**ASSIGNMENT**. Find the string "agent" in the data, then copy every line where it is found.

**PROVIDED INFORMATION**.
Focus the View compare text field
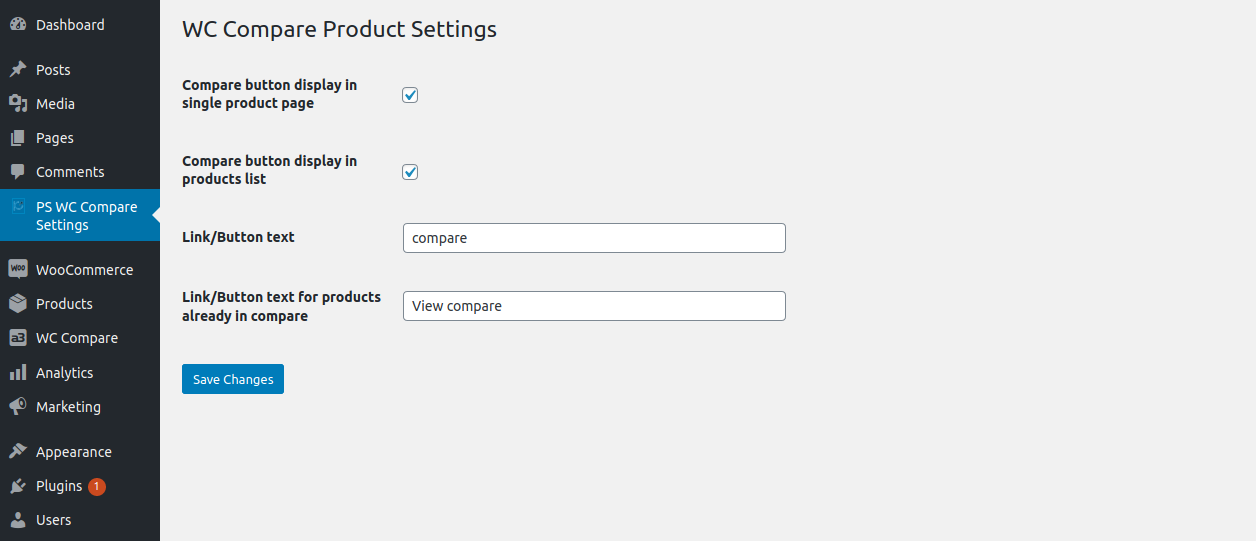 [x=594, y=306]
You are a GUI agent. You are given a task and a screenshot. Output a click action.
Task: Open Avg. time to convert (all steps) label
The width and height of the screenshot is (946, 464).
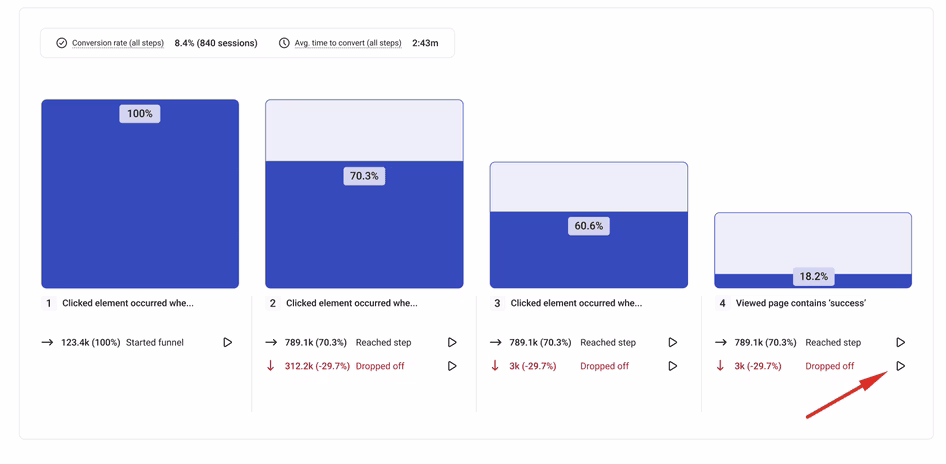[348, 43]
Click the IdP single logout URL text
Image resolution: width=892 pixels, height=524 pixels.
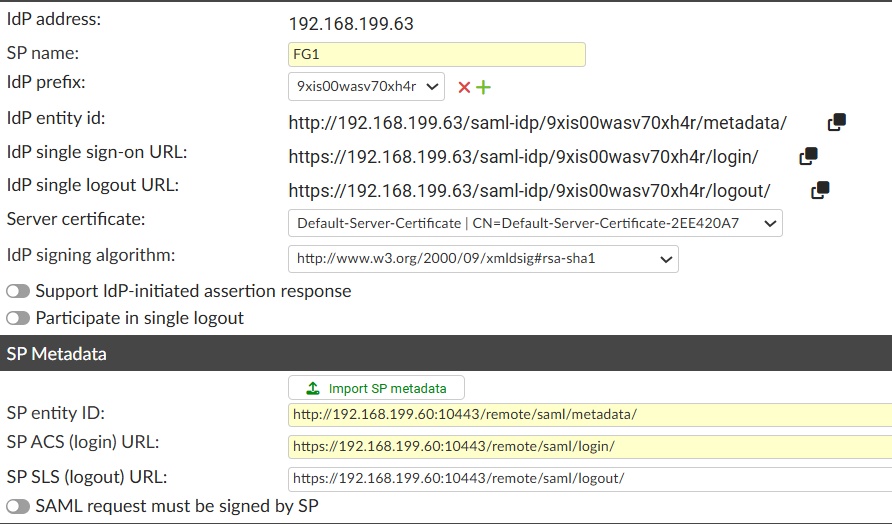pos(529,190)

* * *

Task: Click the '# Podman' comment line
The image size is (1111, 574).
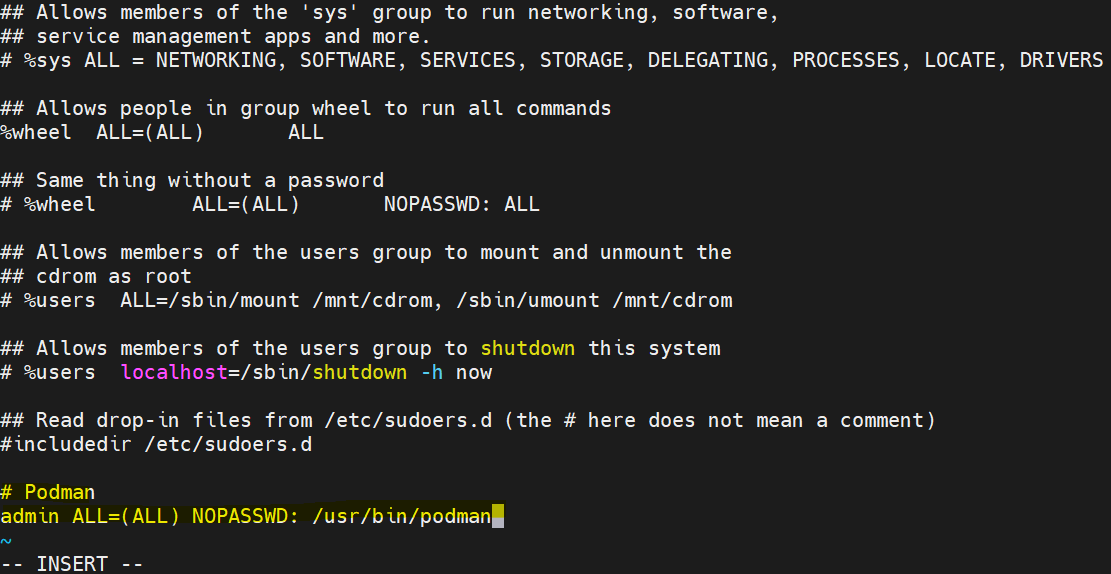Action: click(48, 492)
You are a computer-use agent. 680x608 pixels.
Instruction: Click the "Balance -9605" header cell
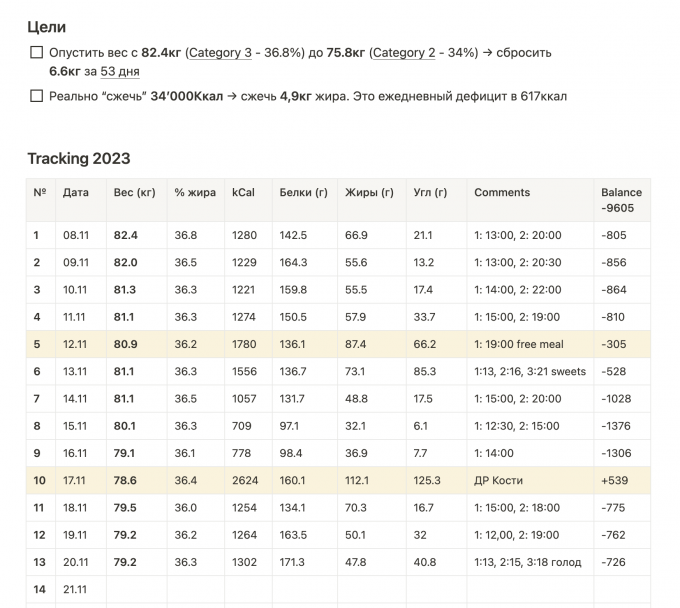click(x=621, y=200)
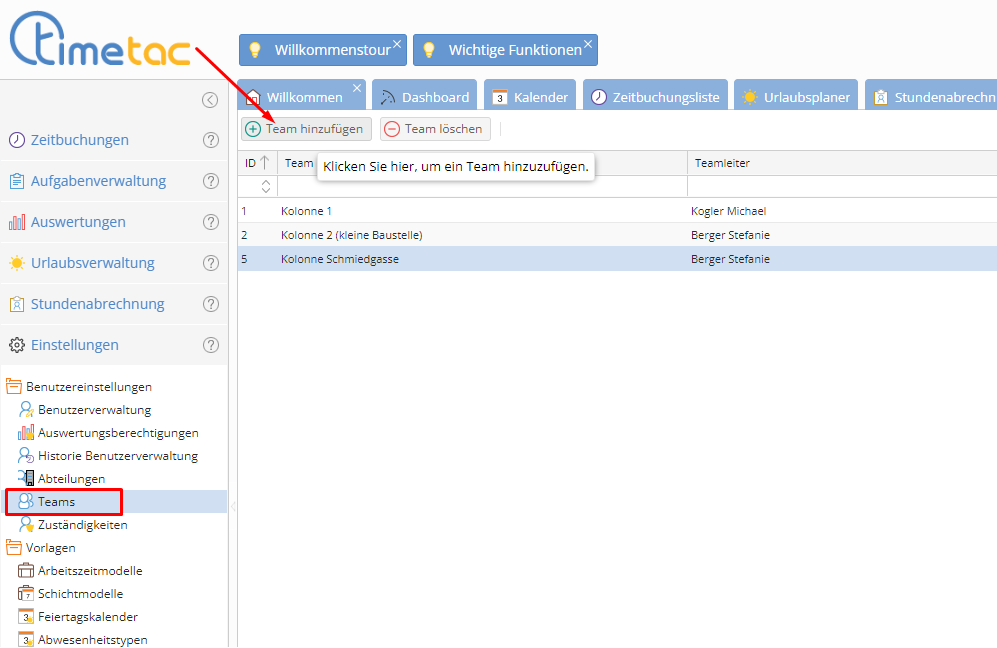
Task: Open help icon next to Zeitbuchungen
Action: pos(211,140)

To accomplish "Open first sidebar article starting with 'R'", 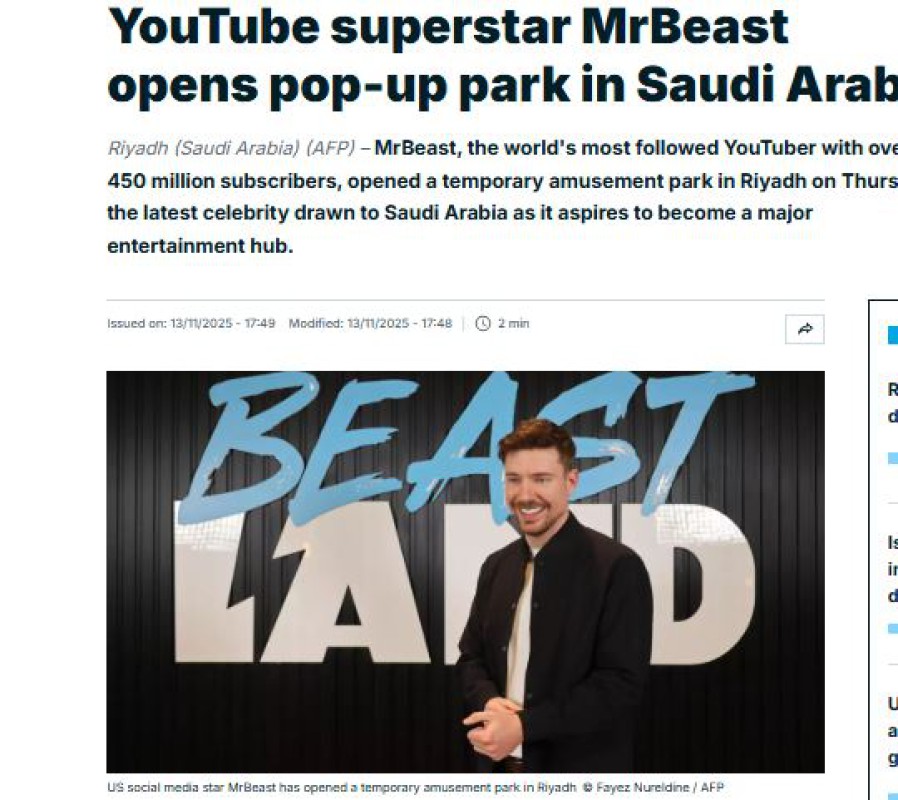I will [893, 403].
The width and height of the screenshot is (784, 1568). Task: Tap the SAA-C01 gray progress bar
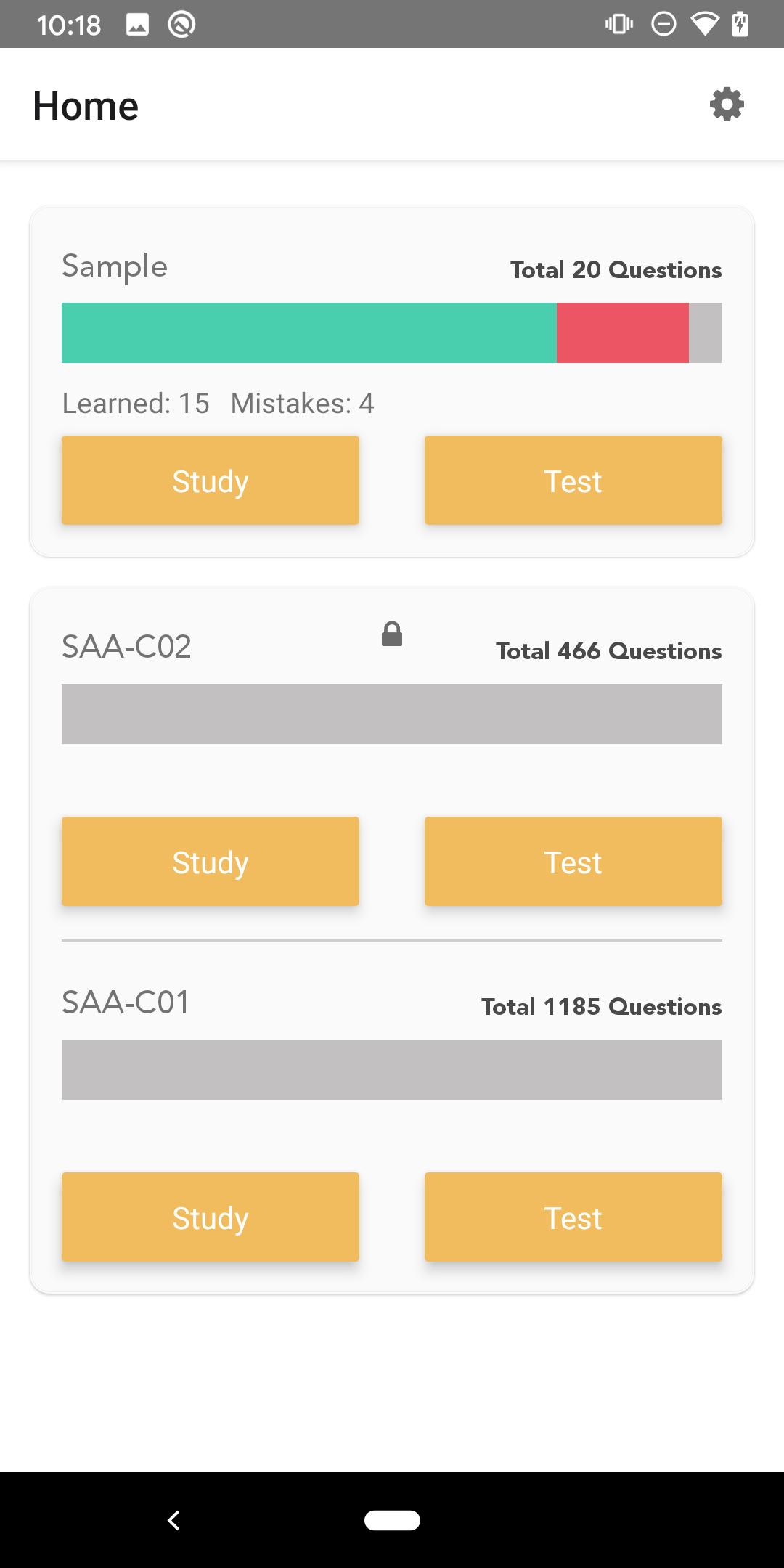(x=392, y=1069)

==

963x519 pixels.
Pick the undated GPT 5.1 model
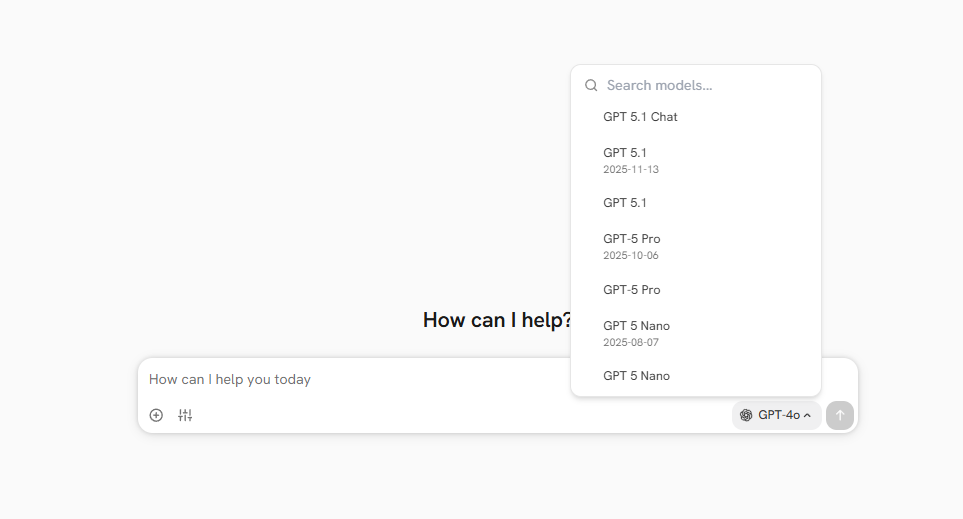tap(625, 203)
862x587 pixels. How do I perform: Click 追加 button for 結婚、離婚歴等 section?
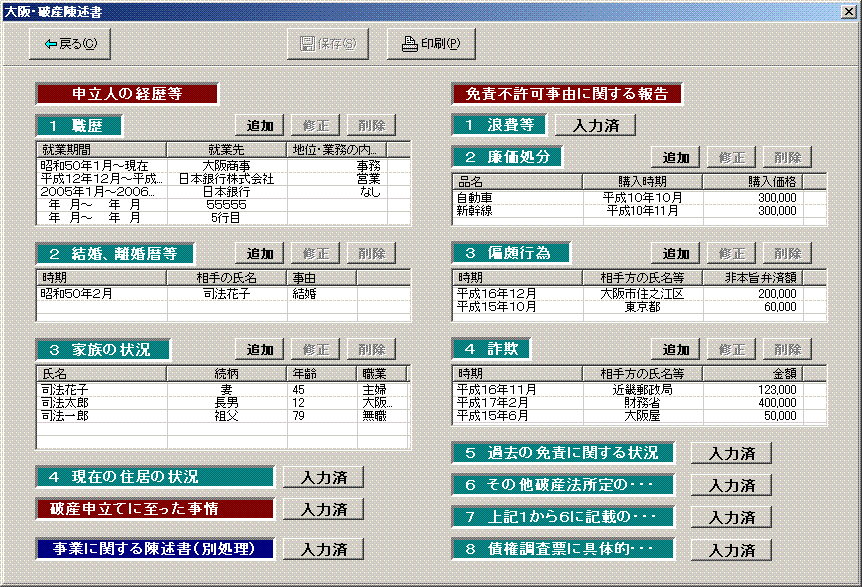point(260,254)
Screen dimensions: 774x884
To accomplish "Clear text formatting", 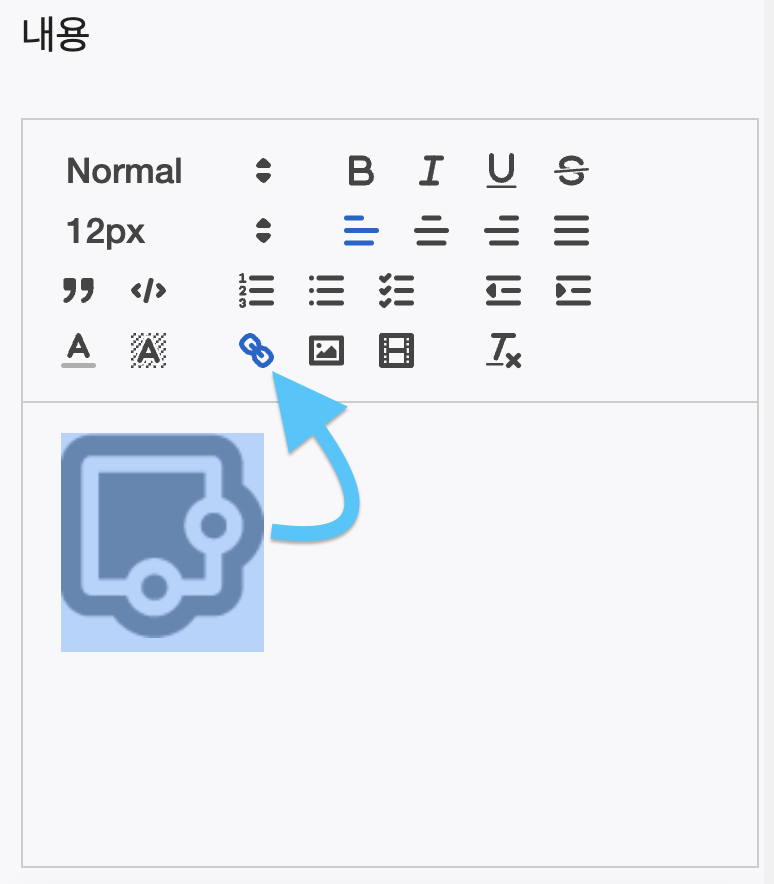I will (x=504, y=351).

**RESPONSE BOX**.
You are a GUI agent. You are given a task and a screenshot. Output a click action.
You are a computer-use agent. 680x608 pixels.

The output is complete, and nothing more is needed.